“Good poached eggs are one of the joys of this life, but a properly poached egg is a rare thing. Even after thirty-something years of marriage, I cannot get used to eggs poached in an egg poacher. Nanya poached eggs to perfection, and the only other person I have known since to do this, was Peter Maloney. Not to mention the fact that eggs cooked this way do not leave that impossible-to-get-off albumen deposit on the egg poacher.”
I wrote the above about six years ago, and despite thinking I had the art of egg poaching down to a fine art, I still didn’t really. I have bought egg timers, experimented with eggs poached in cling wrap (!) and usually resorted to the good old egg poacher.

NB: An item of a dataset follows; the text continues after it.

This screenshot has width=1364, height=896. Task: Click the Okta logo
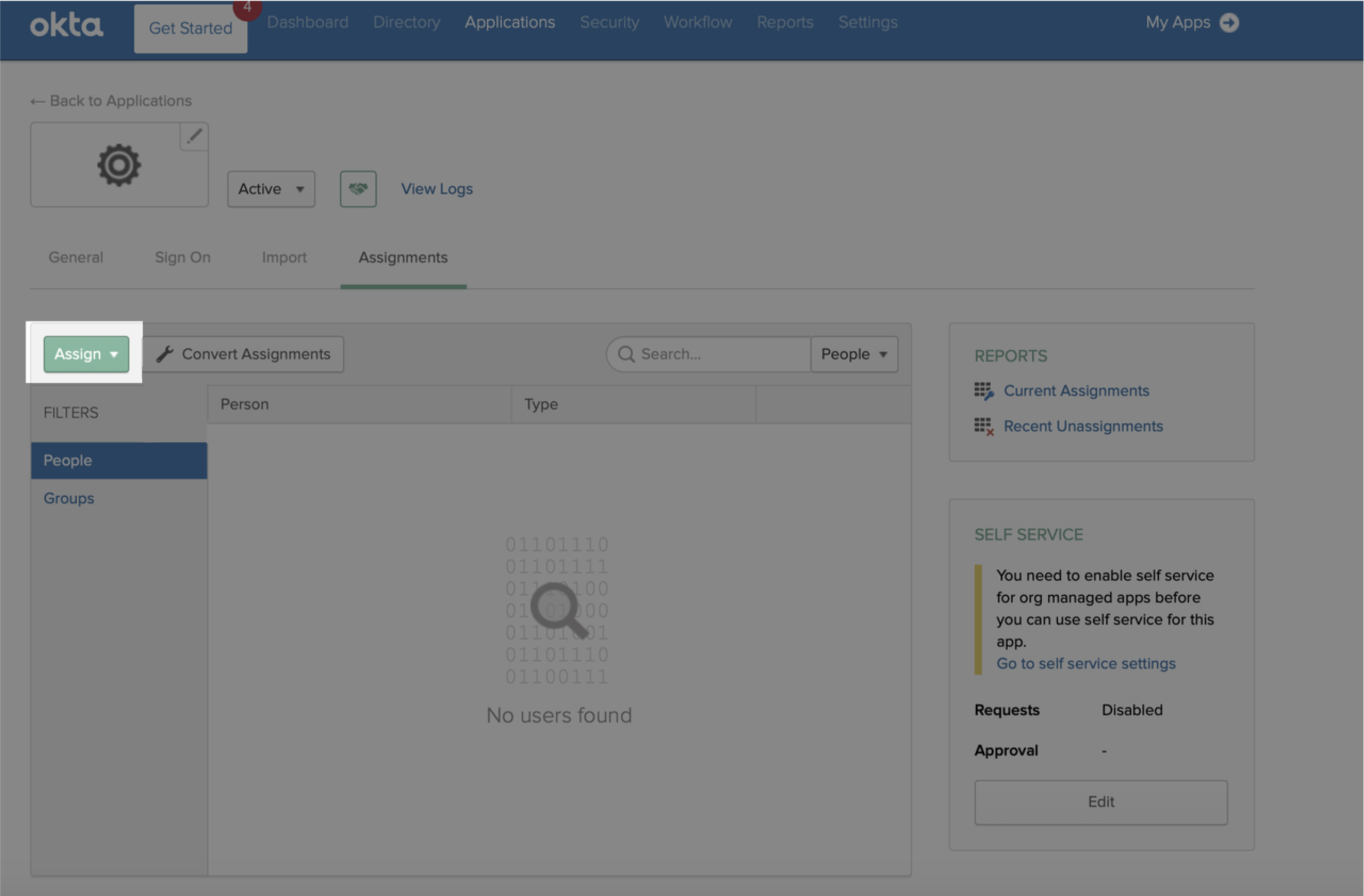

Yesterday, however, Dad returned from a trip to the Whitsundays fishing on South Pacific 11 with Ron Jenyns, Bobby Douglas and numerous other reprobates. Ron’s resident chef, Brett, served perfect soft poached eggs to at least twelve people for breakfast every morning. When everybody except Bobby and Dad went collecting those horrible black-lip oysters that grow in the Whitsundays, they cornered Brett and asked him to teach them to poach the perfect egg. This morning I was presented with two on toast. And they were perfect.
Brett’s theory is that it is the vinegar that is added to the poaching water that sets the albumen (the white). The problem with most people is that they simply don’t add enough vinegar so the white floats around in a most unappetizing fashion. He uses 1 part vinegar to 15 parts water. If you think that is a lot, he says that most restaurants use 1 part vinegar to 7 parts water. Use the cheapest vinegar you can buy. The one he uses in the one I use for cleaning windows.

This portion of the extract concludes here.